Thorin has to stifle the growl that rumbles in his chest, angered at being mocked. Even if Bilbo is doing it with laughter in his eyes. “Enough,” he says. “Eat your breakfast.”

“Yes, sir,” Bilbo retorts, and takes another massive bite of toast. He has a supremely childish urge to stick his tongue out at Thorin, and is rather proud of himself for managing not to do so. Instead, he concentrates on chewing and swallowing and not choking. Thorin is still glaring at him, but there’s not much heat to it. “What are you doing today? More odd jobs?”

“Some farmer’s asked me to see to his plow.”

“Oh, who?”

Thorin shrugs. “Doesn’t matter.”

“Thorin, you need to know people’s names around here.”

“Not much point, when I’ll be leaving soon enough.”

“You’re leaving? When? Where are you going?” Bilbo twists in his chair to look at Thorin, who's stood up to go and stand by the fire, hands clasped behind his back. The Dwarf is a solid presence on the hearth, broad-shouldered even in a plain shirt, his hair twisted into a loose braid down his back. Never mind that it makes no sense; Bilbo doesn't want Thorin to go.

Thorin shrugs again. “Not sure when. Next day, day after that. I have . . . There are some friends I need to seek.”

“Gone and lost your friends, have you?” Bilbo asks, turning away quickly. Seeking refuge in rudeness.

“Something like that.”

After breakfast, there is an uncomfortable moment of uncertainty, Thorin standing at the doorway and Bilbo just inside. “If you--” Bilbo starts to say, just as Thorin clears his throat. “Sorry, sorry,” Bilbo says, and Thorin shakes his head, gestures for Bilbo to go first. “If you'd like, we could meet up for a pint later.

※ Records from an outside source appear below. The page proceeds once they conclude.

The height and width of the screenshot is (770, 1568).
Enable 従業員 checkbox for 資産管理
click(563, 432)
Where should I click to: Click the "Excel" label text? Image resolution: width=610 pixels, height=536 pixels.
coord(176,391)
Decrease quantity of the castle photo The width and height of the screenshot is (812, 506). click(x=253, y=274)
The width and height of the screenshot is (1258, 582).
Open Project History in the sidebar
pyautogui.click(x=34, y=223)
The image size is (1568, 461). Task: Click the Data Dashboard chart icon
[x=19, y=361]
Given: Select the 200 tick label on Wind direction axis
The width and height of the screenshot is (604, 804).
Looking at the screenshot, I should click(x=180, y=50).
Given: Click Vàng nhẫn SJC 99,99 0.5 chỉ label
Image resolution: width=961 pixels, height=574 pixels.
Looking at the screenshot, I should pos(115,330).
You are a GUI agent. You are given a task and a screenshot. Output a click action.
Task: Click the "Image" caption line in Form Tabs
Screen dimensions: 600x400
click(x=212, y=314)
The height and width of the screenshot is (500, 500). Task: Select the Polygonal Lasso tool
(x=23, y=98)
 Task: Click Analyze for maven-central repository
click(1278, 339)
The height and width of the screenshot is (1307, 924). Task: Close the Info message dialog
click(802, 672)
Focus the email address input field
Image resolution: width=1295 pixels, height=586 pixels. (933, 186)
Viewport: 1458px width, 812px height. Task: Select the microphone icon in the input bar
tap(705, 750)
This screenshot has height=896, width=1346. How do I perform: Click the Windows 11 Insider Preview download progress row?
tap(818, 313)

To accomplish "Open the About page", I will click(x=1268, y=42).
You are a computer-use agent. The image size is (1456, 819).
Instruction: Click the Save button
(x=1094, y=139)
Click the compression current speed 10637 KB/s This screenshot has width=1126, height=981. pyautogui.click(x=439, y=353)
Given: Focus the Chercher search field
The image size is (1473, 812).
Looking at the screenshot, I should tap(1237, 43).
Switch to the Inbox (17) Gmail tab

At the Dragon?” Bilbo looks at his toes as he speaks. His feet are strangely dirty. Thorin doesn't seem to notice, or care—he's staring at a spot just over Bilbo's head.

“I don't know that I'm welcome there anymore.”

“Of course you are.”

Thorin lowers his gaze to meet Bilbo's, skeptical, one eyebrow raised. “All right then,” he says evenly. I'll meet you there. Sundown.”

“Splendid.” Before Bilbo can say anything more, Thorin's gone, down the path to the garden gate and out into Hobbiton.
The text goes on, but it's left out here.